TRY IT: From the entries below, please gather each line containing the string "will".
++++
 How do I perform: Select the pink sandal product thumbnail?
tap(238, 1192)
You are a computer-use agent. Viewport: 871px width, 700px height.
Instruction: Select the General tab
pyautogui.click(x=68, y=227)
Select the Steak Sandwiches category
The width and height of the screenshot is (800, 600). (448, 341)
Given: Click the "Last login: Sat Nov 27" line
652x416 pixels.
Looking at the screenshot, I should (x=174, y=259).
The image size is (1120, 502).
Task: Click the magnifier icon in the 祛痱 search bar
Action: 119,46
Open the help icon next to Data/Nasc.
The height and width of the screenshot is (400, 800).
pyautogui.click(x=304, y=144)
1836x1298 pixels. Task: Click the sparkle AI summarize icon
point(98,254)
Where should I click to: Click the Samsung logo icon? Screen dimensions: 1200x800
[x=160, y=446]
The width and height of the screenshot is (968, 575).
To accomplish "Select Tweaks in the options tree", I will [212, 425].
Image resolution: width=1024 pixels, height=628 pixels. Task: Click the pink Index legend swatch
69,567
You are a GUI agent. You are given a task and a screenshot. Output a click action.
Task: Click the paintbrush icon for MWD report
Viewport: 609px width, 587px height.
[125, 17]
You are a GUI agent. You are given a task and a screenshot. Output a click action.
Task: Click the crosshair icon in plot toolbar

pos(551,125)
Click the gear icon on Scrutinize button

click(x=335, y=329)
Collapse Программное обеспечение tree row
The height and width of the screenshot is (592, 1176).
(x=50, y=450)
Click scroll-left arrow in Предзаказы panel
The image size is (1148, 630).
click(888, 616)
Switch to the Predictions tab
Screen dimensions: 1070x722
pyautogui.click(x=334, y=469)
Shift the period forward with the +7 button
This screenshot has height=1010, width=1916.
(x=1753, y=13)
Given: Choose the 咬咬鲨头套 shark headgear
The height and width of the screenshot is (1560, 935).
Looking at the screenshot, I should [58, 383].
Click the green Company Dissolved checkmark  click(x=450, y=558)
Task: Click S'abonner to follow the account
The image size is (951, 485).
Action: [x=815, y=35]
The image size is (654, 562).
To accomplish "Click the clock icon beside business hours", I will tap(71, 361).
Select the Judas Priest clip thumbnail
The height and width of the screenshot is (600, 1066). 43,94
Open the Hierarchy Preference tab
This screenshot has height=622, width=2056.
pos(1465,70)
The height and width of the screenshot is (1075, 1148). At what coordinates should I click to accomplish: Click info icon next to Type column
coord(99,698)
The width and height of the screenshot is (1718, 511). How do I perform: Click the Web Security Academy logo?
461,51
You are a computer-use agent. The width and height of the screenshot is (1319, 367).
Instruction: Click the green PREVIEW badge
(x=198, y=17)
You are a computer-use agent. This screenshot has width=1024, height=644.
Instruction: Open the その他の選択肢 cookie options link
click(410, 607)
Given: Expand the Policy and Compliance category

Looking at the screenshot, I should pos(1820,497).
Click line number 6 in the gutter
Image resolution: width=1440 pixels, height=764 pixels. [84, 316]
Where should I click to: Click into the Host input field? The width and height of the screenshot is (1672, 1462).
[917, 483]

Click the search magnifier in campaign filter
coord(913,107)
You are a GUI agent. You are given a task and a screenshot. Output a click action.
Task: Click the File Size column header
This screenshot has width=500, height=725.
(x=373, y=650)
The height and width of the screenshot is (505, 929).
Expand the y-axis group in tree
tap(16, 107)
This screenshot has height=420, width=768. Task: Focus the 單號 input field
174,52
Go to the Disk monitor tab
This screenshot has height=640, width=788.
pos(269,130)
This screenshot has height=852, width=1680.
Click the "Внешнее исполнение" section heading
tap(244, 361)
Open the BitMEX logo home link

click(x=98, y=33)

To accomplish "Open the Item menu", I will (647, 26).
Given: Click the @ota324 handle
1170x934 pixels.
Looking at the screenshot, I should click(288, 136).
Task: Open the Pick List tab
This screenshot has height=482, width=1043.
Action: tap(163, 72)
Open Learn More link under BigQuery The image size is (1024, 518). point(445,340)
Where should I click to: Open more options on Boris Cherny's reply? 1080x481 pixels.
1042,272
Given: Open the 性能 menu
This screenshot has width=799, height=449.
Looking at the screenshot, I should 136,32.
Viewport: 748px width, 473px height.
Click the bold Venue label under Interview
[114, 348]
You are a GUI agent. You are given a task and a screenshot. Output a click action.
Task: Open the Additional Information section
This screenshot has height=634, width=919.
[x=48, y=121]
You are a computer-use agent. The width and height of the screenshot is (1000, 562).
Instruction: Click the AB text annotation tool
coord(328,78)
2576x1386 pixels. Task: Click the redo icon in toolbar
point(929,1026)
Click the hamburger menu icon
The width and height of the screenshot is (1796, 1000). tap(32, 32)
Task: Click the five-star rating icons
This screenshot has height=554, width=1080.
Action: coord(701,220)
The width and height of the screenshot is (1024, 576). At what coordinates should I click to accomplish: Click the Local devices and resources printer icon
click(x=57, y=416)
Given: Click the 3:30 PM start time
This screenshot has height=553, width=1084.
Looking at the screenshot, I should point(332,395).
++++
RESULT FOR THIS EXERCISE:
To accomplish "Select Tweaks in the options tree", I will [212, 425].
To accomplish "Click the clock icon beside business hours", I will tap(71, 361).
To accomplish "Open the Item menu", I will (647, 26).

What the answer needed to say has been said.